Abstract:We consider the problem of minimizing the sum of a smooth function $h$ with a bounded Hessian, and a nonsmooth function. We assume that the latter function is a composition of a proper closed function $P$ and a surjective linear map $\cal M$, with the proximal mappings of $\tau P$, $\tau > 0$, simple to compute. This problem is nonconvex in general and encompasses many important applications in engineering and machine learning. In this paper, we examined two types of splitting methods for solving this nonconvex optimization problem: alternating direction method of multipliers and proximal gradient algorithm. For the direct adaptation of the alternating direction method of multipliers, we show that, if the penalty parameter is chosen sufficiently large and the sequence generated has a cluster point, then it gives a stationary point of the nonconvex problem.

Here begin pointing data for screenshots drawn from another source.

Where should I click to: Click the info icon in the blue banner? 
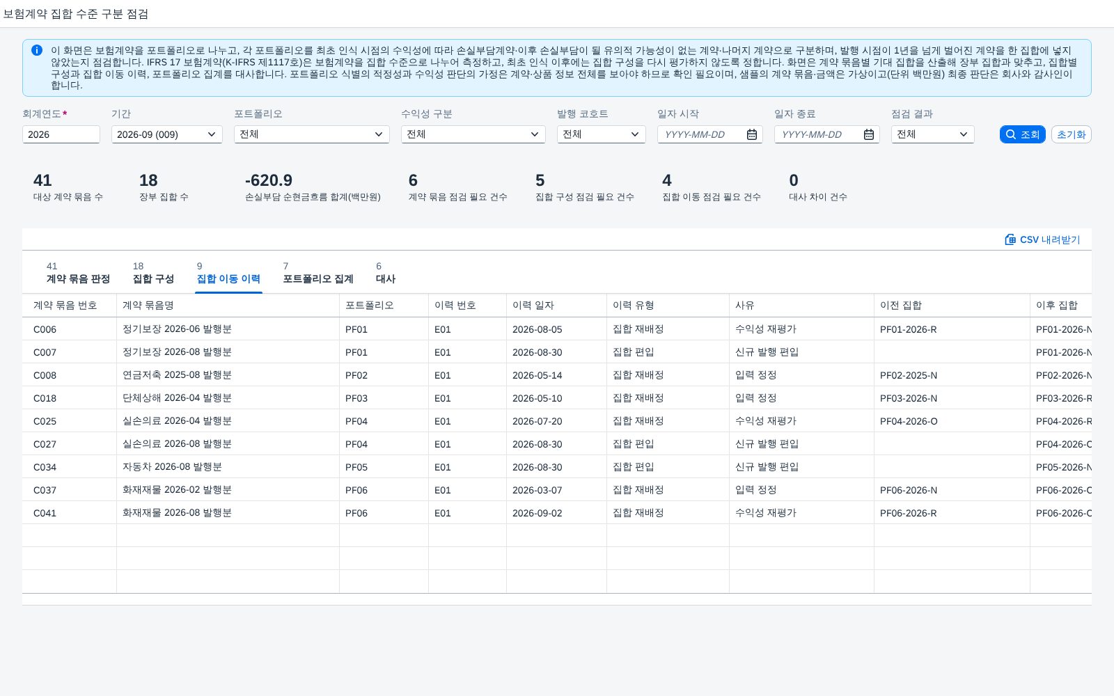(x=37, y=50)
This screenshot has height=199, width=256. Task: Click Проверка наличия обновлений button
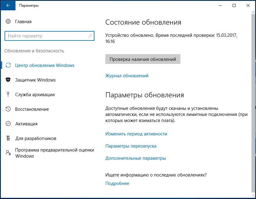tap(143, 59)
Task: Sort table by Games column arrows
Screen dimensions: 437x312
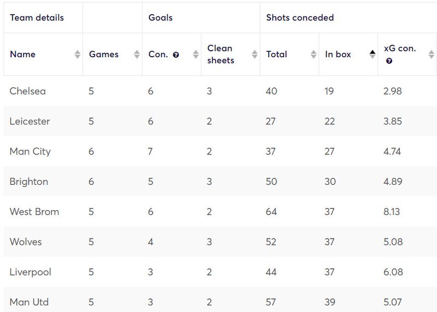Action: tap(137, 55)
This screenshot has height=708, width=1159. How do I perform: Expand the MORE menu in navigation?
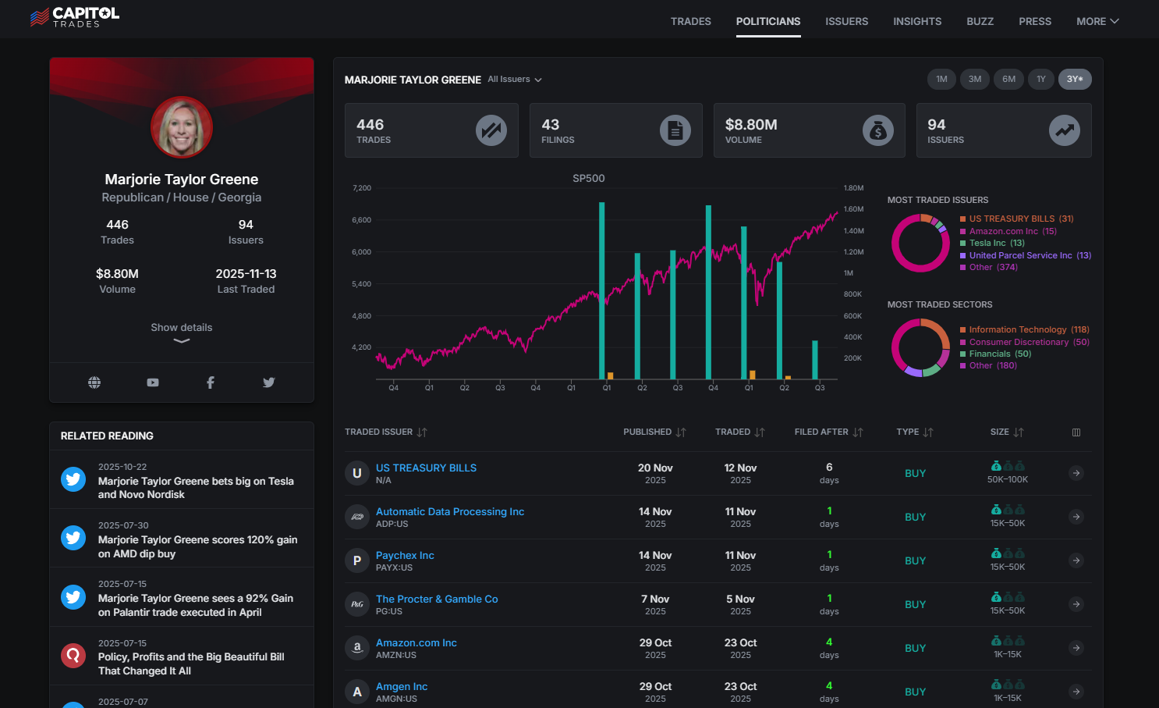1097,21
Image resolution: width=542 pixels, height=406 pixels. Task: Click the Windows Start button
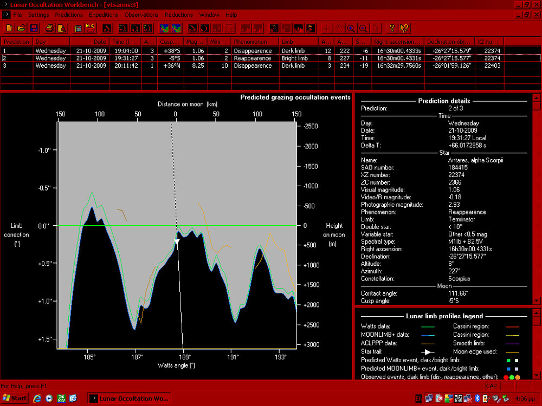tap(15, 398)
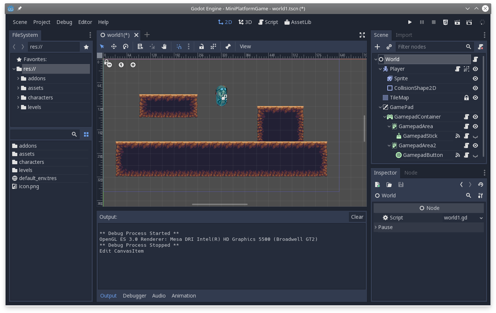The image size is (496, 313).
Task: Toggle visibility of CollisionShape2D node
Action: coord(475,88)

We also establish convergence of the whole sequence under an additional assumption that the functions $h$ and $P$ are semi-algebraic. Furthermore, we give simple sufficient conditions to guarantee boundedness of the sequence generated. These conditions can be satisfied for a wide range of applications including the least squares problem with the $\ell_{1/2}$ regularization. Finally, when $\cal M$ is the identity so that the proximal gradient algorithm can be efficiently applied, we show that any cluster point is stationary under a slightly more flexible constant step-size rule than what is known in the literature for a nonconvex $h$.